I wish to make only a few brief remarks, because a lot of what I wanted to say has been covered by my hon. Friend the Member for Darlington (Mrs Chapman), in particular, and by some Members on the Government Benches. Early on, I want to pick up on one point made by my hon. Friend the Member for Walthamstow in her speech and at business questions last week, which is the suggestion that some funny business is going on and that the Government are deliberately delaying making a decision to help the Deputy Prime Minister at the party conference—[Hon. Members: “Rubbish!] Some hon. Members are shouting from a sedentary position, so I would be grateful if the Financial Secretary, who will, I presume, respond to the debate, could guarantee that the Deputy Prime Minister will not make an announcement on this matter in his conference speech. That would help Opposition Members—[Interruption.] I invite the Financial Secretary to make a few remarks on that point in his closing speech.
There is some consensus on this issue on both sides of the House. I was not a Member of Parliament when it was debated in February, although I have read many of the speeches. Many Members, on both sides of the House, take the issue very seriously—and rightly so. Before the general election campaign, the then Leader of the Opposition took it very seriously. When he was rebranding the Conservative party, he did not only hug hoodies and huskies. The party launched a campaign about resisting—I hope this is not unparliamentary language—your “inner tosser”, which encouraged people not to fall into the trap of personal debt that we have discussed. At the time, the current Prime Minister said that—and I paraphrase—although the campaign was provocative, we needed to do something about personal debt. The Opposition agree.

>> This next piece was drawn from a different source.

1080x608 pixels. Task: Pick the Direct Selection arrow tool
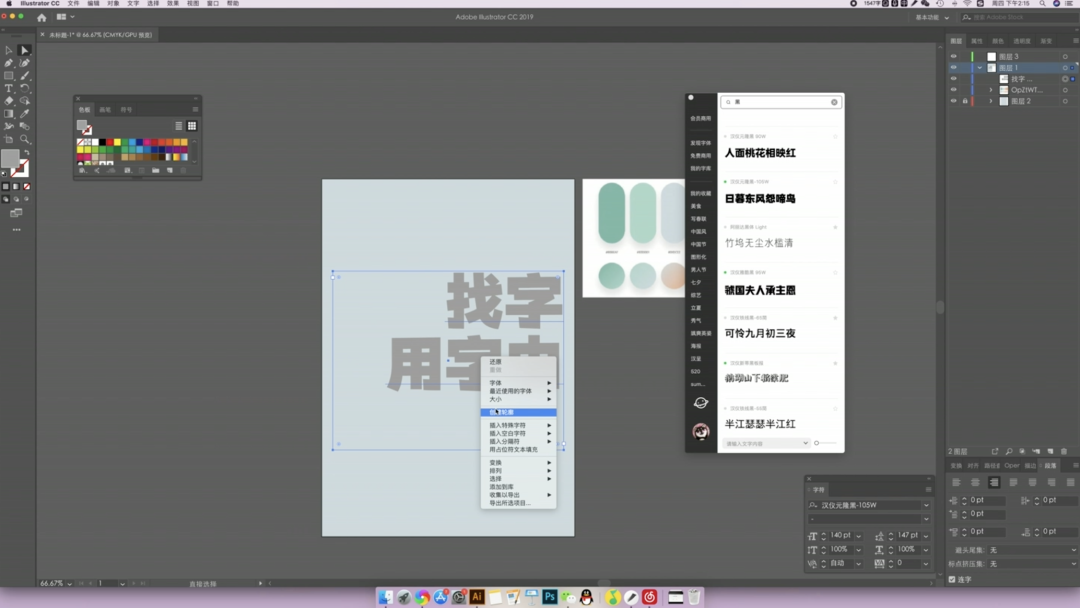(x=25, y=49)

Today I visited a money advice centre in my constituency to talk about some of the issues faced by many of my constituents who are getting themselves into trouble. I was told stories about how Wonga and quickquid.com target many vulnerable people in my constituency. Members might not be aware that my constituency contains some of the most deprived estates in the country and we have had many examples of such companies targeting people such as single mothers, as in the cases mentioned by my hon. Friend the Member for Darlington, when they have no choice but to sign up to such deals. Such people end up in great difficulty.
Another issue mentioned at the centre, although it does not fall within the narrow confines of the new clause, was illegal loan sharking. The problem is that many people who find themselves in deep trouble through legal loan sharking feel that they have no alternative but to turn to illegal loan sharks. I hope we will be able to debate that in future. I was told many tragic stories about people who have fallen foul of illegal loan sharking. Such people might be in work—it is not always a matter of gangs preying on vulnerable out-of-work people on estates. One example involved somebody who took out a loan from an illegal loan shark for £7,000, which soon became £70,000.